WHAT THE TASK ASKS
Turn the lines below into a numbered list, from the line containing "This screenshot has width=1920, height=1080. Identify" through the line containing "I want to click on Glossary", both included. Leave out any blank lines.

SUPPLIED DATA
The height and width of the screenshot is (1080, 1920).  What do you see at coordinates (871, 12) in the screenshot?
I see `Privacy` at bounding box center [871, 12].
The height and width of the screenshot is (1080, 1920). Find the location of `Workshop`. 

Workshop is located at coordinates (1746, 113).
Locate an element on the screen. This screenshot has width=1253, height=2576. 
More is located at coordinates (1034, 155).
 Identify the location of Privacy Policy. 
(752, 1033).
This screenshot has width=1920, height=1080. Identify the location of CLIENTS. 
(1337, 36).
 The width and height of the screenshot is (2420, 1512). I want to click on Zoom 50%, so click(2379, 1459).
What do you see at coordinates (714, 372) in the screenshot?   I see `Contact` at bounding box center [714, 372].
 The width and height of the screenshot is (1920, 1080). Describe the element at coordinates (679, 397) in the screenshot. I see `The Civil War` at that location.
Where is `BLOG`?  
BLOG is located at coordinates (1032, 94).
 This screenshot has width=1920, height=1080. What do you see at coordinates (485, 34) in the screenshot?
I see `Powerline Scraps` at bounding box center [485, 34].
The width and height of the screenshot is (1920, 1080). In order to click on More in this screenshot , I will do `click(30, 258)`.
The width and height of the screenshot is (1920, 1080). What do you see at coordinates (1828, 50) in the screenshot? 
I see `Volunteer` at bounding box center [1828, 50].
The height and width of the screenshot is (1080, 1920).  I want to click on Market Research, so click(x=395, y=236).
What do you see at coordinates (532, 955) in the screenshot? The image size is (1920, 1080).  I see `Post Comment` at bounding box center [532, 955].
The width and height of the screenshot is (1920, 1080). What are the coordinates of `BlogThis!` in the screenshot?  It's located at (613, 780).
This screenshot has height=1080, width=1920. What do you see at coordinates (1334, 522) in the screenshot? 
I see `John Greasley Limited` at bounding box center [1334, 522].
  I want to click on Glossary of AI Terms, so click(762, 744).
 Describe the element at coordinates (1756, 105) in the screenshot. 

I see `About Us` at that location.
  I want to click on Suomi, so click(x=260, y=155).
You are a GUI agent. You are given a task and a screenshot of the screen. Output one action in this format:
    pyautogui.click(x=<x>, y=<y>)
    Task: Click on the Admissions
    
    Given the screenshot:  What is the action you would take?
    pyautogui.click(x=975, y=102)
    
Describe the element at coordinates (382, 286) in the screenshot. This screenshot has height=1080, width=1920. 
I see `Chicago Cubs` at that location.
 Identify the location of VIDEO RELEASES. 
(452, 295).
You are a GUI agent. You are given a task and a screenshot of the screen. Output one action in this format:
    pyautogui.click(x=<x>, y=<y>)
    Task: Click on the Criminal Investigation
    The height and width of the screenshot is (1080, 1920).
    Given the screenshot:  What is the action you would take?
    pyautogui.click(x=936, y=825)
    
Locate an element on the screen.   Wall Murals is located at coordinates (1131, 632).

RIGHT ANSWER
1. This screenshot has width=1920, height=1080. Identify the location of CLIENTS. 
2. (1337, 36).
3.  The width and height of the screenshot is (2420, 1512). I want to click on Zoom 50%, so click(2379, 1459).
4. What do you see at coordinates (714, 372) in the screenshot?   I see `Contact` at bounding box center [714, 372].
5.  The width and height of the screenshot is (1920, 1080). Describe the element at coordinates (679, 397) in the screenshot. I see `The Civil War` at that location.
6. Where is `BLOG`?  
7. BLOG is located at coordinates (1032, 94).
8.  This screenshot has width=1920, height=1080. What do you see at coordinates (485, 34) in the screenshot?
9. I see `Powerline Scraps` at bounding box center [485, 34].
10. The width and height of the screenshot is (1920, 1080). In order to click on More in this screenshot , I will do `click(30, 258)`.
11. The width and height of the screenshot is (1920, 1080). What do you see at coordinates (1828, 50) in the screenshot? 
12. I see `Volunteer` at bounding box center [1828, 50].
13. The height and width of the screenshot is (1080, 1920).  I want to click on Market Research, so click(x=395, y=236).
14. What do you see at coordinates (532, 955) in the screenshot? The image size is (1920, 1080).  I see `Post Comment` at bounding box center [532, 955].
15. The width and height of the screenshot is (1920, 1080). What are the coordinates of `BlogThis!` in the screenshot?  It's located at (613, 780).
16. This screenshot has height=1080, width=1920. What do you see at coordinates (1334, 522) in the screenshot? 
17. I see `John Greasley Limited` at bounding box center [1334, 522].
18.   I want to click on Glossary of AI Terms, so click(762, 744).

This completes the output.